# Vitamix needed for green smoothies?



## jenniet (Apr 1, 2004)

I just looked at the price of a Vitamix and







I cannot believe how expensive they are. I have a nice Kitchen Aid blender, do you think I could make a green smoothie in that? My only fear is if I add spinach, the blades are too thick and it won't blend well. Thoughts?


----------



## sunnysandiegan (Mar 5, 2008)

A friend lent us her Vitamix four years ago when our DD got hand foot and mouth disease. DD's mouth was filled with awful blisters and she refused to eat. She was already tiny, so I was willing to try anything and emailed our playgroup for help. My friend put EVERYTHING in a laundry basket and set it on her front porch for me to come get. We borrowed it for two weeks and LOVED it! I made everything I could to get DD to eat and to test it out. We found favorite recipes quickly and I kept a copy to try with our blender later. We had a nice blender with a glass jar/pitcher and it shared a base with the food processor. Nothing came out the same. Not one single recipe. We were so sad.

We saved up for months, intending to get a Vitamix from the county fair, which is where several of our friends got theirs for less than retail. I was AT the fair and knew I wanted to head over to that area, but we totally forgot.







A (different) friend called me one day a couple months later and told me the Vitamix Road Show was at Costco.
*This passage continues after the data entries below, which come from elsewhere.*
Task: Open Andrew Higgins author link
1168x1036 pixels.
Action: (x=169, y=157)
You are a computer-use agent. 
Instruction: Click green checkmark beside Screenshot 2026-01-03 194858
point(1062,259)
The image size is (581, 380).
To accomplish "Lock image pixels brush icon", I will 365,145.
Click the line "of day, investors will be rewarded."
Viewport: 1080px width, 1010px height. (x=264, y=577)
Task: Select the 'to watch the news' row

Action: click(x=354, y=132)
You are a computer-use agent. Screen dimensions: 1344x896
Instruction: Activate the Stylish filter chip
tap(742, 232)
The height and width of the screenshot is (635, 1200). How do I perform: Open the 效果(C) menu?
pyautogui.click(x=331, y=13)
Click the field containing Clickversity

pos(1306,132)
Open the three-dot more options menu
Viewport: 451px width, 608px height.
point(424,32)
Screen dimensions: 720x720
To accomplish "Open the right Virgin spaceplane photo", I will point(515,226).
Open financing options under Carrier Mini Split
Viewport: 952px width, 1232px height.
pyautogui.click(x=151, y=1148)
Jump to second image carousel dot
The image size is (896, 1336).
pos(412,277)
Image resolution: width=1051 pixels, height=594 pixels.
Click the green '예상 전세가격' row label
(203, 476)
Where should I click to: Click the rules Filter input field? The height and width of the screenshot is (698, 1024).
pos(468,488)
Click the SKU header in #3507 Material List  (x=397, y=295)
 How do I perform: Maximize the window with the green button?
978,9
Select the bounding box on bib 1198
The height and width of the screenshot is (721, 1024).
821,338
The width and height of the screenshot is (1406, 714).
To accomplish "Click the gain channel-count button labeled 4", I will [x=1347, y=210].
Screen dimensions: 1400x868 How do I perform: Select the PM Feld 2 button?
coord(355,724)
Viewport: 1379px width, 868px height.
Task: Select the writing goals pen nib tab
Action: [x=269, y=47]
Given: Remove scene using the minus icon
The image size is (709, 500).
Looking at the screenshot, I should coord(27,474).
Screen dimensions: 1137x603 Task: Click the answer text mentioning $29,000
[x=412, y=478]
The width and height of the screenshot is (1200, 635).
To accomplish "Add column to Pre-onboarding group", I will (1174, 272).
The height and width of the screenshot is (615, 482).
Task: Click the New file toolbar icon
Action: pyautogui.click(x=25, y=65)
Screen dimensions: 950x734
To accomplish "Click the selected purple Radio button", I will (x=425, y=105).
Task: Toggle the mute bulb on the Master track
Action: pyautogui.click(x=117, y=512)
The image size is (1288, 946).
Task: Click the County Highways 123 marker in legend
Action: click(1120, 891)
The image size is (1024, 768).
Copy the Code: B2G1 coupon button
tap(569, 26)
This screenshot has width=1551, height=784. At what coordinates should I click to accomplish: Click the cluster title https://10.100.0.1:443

It wasn't a Costco I could get to easily (an hour away), but I kept my eyes open. I came across it at one of the Costco's we frequent and dragged DH back that very same night. The homemade super smooth peanut butter sealed the sale!







It was less at Costco (brand new) than my friends paid at the fair (refurbished), at least back then. I don't know current day prices.

All that said, what I like about our Vitamix is all the OTHER stuff we do with it... NOT smoothies. I make smoothies in it, but I also use our (old, circa 1998) handheld Braun for smoothies. The Braun is quick and makes just a glassful, but can only handle frozen fruit NOT ice. The Vitamix is amazing, but isn't the end-all, be-all in smoothie-making. What made it so much better for me is I actually USE it because it is far easier and faster to clean up compared to our old blender (too many parts on the blender). I make smoothies just for me or DD (if only one of us wants one) in a glass with the handheld Braun and they are just as good. If more than one person wants a smoothie, though, (or we want to make smoothie popsicles,) I use the Vitamix.

If one ONLY wants to make smoothies, I think the Vitamix is a very pricey way to go. If one has a strong interest in whole foods and is interested in getting one long-lasting high-quality machine, then I think the Vitamix is a serious contender.


----------



## Chakra (Sep 7, 2006)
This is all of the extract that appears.